**GOAL OF THE EXERCISE**: Every entry must be output exactly as it was written.

**ENTRIES SUPPLIED**:
══════════════════════════════

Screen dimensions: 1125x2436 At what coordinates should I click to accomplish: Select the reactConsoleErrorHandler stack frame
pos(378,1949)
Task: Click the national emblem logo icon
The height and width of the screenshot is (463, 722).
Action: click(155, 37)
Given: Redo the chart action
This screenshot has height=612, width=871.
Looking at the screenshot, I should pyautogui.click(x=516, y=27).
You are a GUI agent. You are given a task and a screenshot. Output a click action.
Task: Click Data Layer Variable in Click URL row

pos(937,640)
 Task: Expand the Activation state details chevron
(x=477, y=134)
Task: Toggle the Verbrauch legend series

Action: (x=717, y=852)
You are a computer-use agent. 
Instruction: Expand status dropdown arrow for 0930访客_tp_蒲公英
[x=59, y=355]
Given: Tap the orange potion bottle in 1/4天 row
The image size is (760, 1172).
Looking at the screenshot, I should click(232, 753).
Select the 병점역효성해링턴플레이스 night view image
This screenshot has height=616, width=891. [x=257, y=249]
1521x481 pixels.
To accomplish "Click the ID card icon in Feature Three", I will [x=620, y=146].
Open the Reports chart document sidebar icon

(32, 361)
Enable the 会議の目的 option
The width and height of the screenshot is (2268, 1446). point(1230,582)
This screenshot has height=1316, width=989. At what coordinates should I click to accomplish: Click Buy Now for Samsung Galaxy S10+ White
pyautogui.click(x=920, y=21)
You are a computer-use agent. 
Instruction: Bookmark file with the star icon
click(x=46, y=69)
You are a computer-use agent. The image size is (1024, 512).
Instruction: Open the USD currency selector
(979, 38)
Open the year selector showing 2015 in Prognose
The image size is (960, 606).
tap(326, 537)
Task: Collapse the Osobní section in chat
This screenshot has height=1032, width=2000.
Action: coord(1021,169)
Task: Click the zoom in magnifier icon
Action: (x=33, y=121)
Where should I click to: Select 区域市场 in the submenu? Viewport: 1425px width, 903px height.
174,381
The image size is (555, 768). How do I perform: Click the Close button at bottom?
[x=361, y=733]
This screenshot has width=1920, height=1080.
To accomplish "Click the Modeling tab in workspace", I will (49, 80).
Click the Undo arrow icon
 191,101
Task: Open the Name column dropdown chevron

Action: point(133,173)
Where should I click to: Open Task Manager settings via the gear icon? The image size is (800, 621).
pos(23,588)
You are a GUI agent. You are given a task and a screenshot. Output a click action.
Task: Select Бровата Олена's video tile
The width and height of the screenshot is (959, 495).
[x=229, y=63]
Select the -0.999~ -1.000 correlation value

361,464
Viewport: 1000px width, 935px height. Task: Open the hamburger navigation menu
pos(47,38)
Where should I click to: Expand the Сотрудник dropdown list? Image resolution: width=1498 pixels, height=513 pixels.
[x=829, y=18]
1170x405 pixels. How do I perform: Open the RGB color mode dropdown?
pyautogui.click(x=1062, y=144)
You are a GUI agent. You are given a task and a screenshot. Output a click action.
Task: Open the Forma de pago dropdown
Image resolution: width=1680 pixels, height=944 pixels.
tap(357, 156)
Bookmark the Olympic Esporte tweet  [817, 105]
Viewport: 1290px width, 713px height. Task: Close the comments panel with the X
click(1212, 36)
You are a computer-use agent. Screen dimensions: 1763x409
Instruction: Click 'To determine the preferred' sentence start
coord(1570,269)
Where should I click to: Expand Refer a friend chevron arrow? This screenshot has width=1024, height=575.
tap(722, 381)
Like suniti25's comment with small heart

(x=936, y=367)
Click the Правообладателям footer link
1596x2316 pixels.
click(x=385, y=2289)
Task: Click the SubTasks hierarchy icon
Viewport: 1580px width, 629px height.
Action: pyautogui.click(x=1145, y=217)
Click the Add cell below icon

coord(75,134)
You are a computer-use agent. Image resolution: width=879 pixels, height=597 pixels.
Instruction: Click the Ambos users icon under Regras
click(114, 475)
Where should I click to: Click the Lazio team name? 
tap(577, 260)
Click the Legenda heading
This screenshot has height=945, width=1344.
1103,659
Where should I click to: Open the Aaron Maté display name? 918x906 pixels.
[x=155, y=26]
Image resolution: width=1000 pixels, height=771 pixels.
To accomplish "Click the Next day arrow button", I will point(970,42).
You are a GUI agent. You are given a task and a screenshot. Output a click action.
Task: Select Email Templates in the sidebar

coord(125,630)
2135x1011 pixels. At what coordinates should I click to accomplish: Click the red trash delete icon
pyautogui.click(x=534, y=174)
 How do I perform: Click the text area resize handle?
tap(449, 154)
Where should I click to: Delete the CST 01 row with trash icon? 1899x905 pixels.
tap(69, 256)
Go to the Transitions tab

══════════════════════════════

**ANSWER TO THIS TASK**:
Screen dimensions: 1125x2436 At what coordinates should I click to accomplish: Select the reactConsoleErrorHandler stack frame
pos(378,1949)
Task: Click the national emblem logo icon
The height and width of the screenshot is (463, 722).
Action: click(155, 37)
Given: Redo the chart action
This screenshot has height=612, width=871.
Looking at the screenshot, I should pyautogui.click(x=516, y=27).
You are a GUI agent. You are given a task and a screenshot. Output a click action.
Task: Click Data Layer Variable in Click URL row

pos(937,640)
 Task: Expand the Activation state details chevron
(x=477, y=134)
Task: Toggle the Verbrauch legend series

Action: (x=717, y=852)
You are a computer-use agent. 
Instruction: Expand status dropdown arrow for 0930访客_tp_蒲公英
[x=59, y=355]
Given: Tap the orange potion bottle in 1/4天 row
The image size is (760, 1172).
Looking at the screenshot, I should click(232, 753).
Select the 병점역효성해링턴플레이스 night view image
This screenshot has height=616, width=891. [x=257, y=249]
1521x481 pixels.
To accomplish "Click the ID card icon in Feature Three", I will [x=620, y=146].
Open the Reports chart document sidebar icon

(32, 361)
Enable the 会議の目的 option
The width and height of the screenshot is (2268, 1446). point(1230,582)
This screenshot has height=1316, width=989. At what coordinates should I click to accomplish: Click Buy Now for Samsung Galaxy S10+ White
pyautogui.click(x=920, y=21)
You are a computer-use agent. 
Instruction: Bookmark file with the star icon
click(x=46, y=69)
You are a computer-use agent. The image size is (1024, 512).
Instruction: Open the USD currency selector
(979, 38)
Open the year selector showing 2015 in Prognose
The image size is (960, 606).
tap(326, 537)
Task: Collapse the Osobní section in chat
This screenshot has height=1032, width=2000.
Action: coord(1021,169)
Task: Click the zoom in magnifier icon
Action: (x=33, y=121)
Where should I click to: Select 区域市场 in the submenu? Viewport: 1425px width, 903px height.
174,381
The image size is (555, 768). How do I perform: Click the Close button at bottom?
[x=361, y=733]
This screenshot has width=1920, height=1080.
To accomplish "Click the Modeling tab in workspace", I will (49, 80).
Click the Undo arrow icon
 191,101
Task: Open the Name column dropdown chevron

Action: point(133,173)
Where should I click to: Open Task Manager settings via the gear icon? The image size is (800, 621).
pos(23,588)
You are a GUI agent. You are given a task and a screenshot. Output a click action.
Task: Select Бровата Олена's video tile
The width and height of the screenshot is (959, 495).
[x=229, y=63]
Select the -0.999~ -1.000 correlation value

361,464
Viewport: 1000px width, 935px height. Task: Open the hamburger navigation menu
pos(47,38)
Where should I click to: Expand the Сотрудник dropdown list? Image resolution: width=1498 pixels, height=513 pixels.
[x=829, y=18]
1170x405 pixels. How do I perform: Open the RGB color mode dropdown?
pyautogui.click(x=1062, y=144)
You are a GUI agent. You are given a task and a screenshot. Output a click action.
Task: Open the Forma de pago dropdown
Image resolution: width=1680 pixels, height=944 pixels.
tap(357, 156)
Bookmark the Olympic Esporte tweet  [817, 105]
Viewport: 1290px width, 713px height. Task: Close the comments panel with the X
click(1212, 36)
You are a computer-use agent. Screen dimensions: 1763x409
Instruction: Click 'To determine the preferred' sentence start
coord(1570,269)
Where should I click to: Expand Refer a friend chevron arrow? This screenshot has width=1024, height=575.
tap(722, 381)
Like suniti25's comment with small heart

(x=936, y=367)
Click the Правообладателям footer link
1596x2316 pixels.
click(x=385, y=2289)
Task: Click the SubTasks hierarchy icon
Viewport: 1580px width, 629px height.
Action: pyautogui.click(x=1145, y=217)
Click the Add cell below icon

coord(75,134)
You are a computer-use agent. Image resolution: width=879 pixels, height=597 pixels.
Instruction: Click the Ambos users icon under Regras
click(114, 475)
Where should I click to: Click the Lazio team name? 
tap(577, 260)
Click the Legenda heading
This screenshot has height=945, width=1344.
1103,659
Where should I click to: Open the Aaron Maté display name? 918x906 pixels.
[x=155, y=26]
Image resolution: width=1000 pixels, height=771 pixels.
To accomplish "Click the Next day arrow button", I will point(970,42).
You are a GUI agent. You are given a task and a screenshot. Output a click action.
Task: Select Email Templates in the sidebar

coord(125,630)
2135x1011 pixels. At what coordinates should I click to accomplish: Click the red trash delete icon
pyautogui.click(x=534, y=174)
 How do I perform: Click the text area resize handle?
tap(449, 154)
Where should I click to: Delete the CST 01 row with trash icon? 1899x905 pixels.
tap(69, 256)
Go to the Transitions tab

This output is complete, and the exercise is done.